Je partage l'exposé du garde des sceaux. Il ne faut pas donner à la police un temps d'avance ; chacun doit jouer son rôle. L'avocat exerce un rôle de défense. S'il est présent à tous les moments de la procédure, il ne pourra plus avoir sa place devant le tribunal, puisqu'il en aura cautionné toutes les étapes. Il faut faire en sorte que chacun puisse se défendre, expliquer et faire connaître sa position. Mais si la défense intervient dès l'interpellation ou la garde à vue, elle n'aura pas le même poids que lorsqu'elle se présente pour la première fois devant le tribunal, eu égard au principe dit de l'égalité des armes, c'est-à-dire du dossier en possession du tribunal et de celui de la défense, pour parvenir à la solution la plus juste. À l'instar de ce que viennent d'indiquer le rapporteur et le ministre, je ne pense pas que ce soit la bonne solution.

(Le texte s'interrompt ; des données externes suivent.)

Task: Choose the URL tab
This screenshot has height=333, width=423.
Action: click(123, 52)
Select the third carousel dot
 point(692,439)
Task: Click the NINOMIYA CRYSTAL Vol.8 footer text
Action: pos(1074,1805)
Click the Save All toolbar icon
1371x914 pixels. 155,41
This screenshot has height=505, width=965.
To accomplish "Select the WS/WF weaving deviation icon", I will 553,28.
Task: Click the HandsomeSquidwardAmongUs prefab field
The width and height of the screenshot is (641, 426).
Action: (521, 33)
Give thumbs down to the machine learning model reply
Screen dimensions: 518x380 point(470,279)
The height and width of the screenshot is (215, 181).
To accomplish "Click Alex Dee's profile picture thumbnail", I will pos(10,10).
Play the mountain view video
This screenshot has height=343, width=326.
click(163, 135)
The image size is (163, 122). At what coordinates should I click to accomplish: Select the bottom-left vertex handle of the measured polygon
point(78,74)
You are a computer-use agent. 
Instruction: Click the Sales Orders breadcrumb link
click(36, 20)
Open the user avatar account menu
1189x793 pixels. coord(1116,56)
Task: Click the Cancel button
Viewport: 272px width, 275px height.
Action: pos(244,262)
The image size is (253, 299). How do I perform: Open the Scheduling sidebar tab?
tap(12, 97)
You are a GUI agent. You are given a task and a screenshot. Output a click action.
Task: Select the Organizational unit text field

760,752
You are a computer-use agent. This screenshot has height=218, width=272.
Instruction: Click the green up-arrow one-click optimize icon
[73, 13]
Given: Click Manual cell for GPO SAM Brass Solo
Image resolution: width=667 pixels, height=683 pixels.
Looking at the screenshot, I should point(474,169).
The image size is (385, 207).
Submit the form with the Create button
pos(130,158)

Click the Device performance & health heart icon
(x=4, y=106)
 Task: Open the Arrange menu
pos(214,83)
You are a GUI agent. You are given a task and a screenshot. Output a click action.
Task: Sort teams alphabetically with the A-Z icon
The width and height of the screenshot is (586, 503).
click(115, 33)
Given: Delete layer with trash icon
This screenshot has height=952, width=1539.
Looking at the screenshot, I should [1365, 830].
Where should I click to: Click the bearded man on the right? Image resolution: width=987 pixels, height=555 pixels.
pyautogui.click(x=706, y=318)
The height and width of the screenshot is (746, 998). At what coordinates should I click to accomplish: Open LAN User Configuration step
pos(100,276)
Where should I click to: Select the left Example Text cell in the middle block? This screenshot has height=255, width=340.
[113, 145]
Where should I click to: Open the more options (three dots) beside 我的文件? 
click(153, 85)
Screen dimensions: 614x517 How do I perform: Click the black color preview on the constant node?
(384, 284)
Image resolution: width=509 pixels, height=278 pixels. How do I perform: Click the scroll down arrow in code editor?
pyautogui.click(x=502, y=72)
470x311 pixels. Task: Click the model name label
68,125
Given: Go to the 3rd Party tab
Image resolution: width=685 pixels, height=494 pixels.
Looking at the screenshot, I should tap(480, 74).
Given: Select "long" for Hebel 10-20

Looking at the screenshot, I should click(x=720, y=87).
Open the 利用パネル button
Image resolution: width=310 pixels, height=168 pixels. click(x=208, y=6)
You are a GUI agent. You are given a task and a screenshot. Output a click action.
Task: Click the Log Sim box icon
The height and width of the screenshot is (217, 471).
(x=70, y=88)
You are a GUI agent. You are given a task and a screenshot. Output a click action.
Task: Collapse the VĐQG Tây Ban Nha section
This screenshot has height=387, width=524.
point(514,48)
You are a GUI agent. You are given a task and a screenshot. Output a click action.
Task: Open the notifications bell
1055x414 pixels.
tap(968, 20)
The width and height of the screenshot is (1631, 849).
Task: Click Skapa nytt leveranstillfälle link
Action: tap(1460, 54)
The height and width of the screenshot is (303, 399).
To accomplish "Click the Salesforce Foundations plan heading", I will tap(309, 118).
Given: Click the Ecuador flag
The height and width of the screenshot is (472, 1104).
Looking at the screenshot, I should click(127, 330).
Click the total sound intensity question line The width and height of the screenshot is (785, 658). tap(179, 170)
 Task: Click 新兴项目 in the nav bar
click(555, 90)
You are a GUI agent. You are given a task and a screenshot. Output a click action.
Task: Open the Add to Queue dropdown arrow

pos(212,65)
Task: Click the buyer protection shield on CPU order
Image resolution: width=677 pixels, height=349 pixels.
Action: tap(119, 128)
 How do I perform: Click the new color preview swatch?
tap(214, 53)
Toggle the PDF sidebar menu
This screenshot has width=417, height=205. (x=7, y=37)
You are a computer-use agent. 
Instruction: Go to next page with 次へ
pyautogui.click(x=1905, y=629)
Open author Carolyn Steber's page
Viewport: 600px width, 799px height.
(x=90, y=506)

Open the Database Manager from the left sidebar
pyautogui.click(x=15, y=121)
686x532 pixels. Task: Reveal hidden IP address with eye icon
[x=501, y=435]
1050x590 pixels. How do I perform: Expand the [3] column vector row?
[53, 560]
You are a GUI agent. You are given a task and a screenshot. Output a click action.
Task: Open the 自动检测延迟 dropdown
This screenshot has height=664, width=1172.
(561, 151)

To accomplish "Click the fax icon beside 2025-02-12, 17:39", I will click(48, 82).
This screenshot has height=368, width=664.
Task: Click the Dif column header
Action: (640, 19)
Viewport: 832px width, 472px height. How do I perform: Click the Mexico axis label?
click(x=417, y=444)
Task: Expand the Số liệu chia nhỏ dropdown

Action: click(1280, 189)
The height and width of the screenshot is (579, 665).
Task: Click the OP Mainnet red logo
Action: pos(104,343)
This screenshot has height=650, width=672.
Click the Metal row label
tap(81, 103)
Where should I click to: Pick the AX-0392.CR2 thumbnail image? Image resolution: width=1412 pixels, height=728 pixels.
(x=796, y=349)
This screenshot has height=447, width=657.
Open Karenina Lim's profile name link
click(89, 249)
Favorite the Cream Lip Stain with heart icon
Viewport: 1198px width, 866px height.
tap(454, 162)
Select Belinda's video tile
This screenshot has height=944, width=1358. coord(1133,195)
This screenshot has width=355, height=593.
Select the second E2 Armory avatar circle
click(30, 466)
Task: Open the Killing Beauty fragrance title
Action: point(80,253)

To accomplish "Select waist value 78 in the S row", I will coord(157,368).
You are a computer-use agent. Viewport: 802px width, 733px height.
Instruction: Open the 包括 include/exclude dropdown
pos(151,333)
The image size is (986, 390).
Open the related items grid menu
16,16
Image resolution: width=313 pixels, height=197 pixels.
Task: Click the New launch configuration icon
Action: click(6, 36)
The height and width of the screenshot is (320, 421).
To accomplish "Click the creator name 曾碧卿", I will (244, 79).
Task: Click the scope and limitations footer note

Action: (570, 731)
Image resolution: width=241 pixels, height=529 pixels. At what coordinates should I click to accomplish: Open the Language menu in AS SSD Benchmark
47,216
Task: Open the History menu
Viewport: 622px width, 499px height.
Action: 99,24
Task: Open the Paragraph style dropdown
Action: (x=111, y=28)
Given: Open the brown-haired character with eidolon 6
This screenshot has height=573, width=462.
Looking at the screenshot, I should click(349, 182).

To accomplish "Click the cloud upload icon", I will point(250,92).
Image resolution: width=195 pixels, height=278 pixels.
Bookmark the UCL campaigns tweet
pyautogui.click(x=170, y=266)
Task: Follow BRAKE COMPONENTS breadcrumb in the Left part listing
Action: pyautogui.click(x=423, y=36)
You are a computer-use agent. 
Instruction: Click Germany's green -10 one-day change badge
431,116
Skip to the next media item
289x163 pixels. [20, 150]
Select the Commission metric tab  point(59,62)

Tout d'abord, cet amendement n'est pas uniquement soutenu par le CNB. Je suis un ancien avocat et j'aurais pu cosigner voire écrire cet amendement sans que le CNB me le transmette.
Si je le soutiens, c'est parce que, dans certains cas, j'aurais aimé pouvoir accéder au dossier dans des circonstances où il y avait un équilibre des enjeux.
Lorsque j'ai soutenu mon amendement tout à l'heure, j'ai relevé que d'autres pays européens ont fait des avancées. Je rappelle qu'il a fallu que la France soit sanctionnée pour que l'avocat assiste très tôt la personne mise en garde à vue. On a toujours un temps de retard – cela me désole un peu pour mon pays – et on le constate de plus en plus, sur tous les sujets. Dans ce cas particulier, on aurait pu adopter ce dispositif.
Je ne suis pas contre, mais pas maintenant, pas comme ça !
Le seul qui ne soit ni magistrat ni avocat dans ce débat s'autorise malgré tout à vous dire quelques mots. D'abord, une précision : je n'ai pas dit qu'il s'agit d'un texte d'avocats. Je ne souhaite pas que les débats économiques se jouent entre avocats d'affaires ou experts-comptables, que le débat sur la justice se déroule entre personnels judiciaires, quand bien même ils seraient devenus députés, et ainsi de suite : cela vaut pour tous les thèmes. Nous sommes ici le peuple souverain parce que nous avons été élus, et chacun a sa part de réflexion et de vérité.
Pour ce qui me concerne – M. le garde des sceaux le sait bien –, je discute beaucoup avec les magistrats, les avocats et les policiers. C'est un sujet qui, dans mon département, me préoccupe. Ainsi, je puise ma réflexion à la fois dans ce que je vis, auprès des citoyens que je côtoie, mais également auprès des professionnels qui agissent sur le territoire que je connais le mieux, la Seine-Saint-Denis.
Cette précision étant faite, j'entends bien les observations et la faiblesse de cet amendement qui ne précise pas les éléments qui devraient être exclus de la communication. Il y a bien là une faille.
Toutefois, je rejoins M. Clément : notre pays, sur plusieurs sujets, est de plus en plus en deçà de la norme européenne en matière de droits, parfois de droits de l'homme. C'est préoccupant ; nous devrions tous nous en inquiéter et ne pas nous satisfaire de ces retards accumulés qui portent préjudice à la France, eu égard à son histoire et à sa grandeur.
Prochaine séance, ce soir, à vingt et une heures :
Suite de la discussion du projet de loi pour la confiance dans l'institution judiciaire.
La séance est levée.
La séance est levée à dix-neuf heures quarante.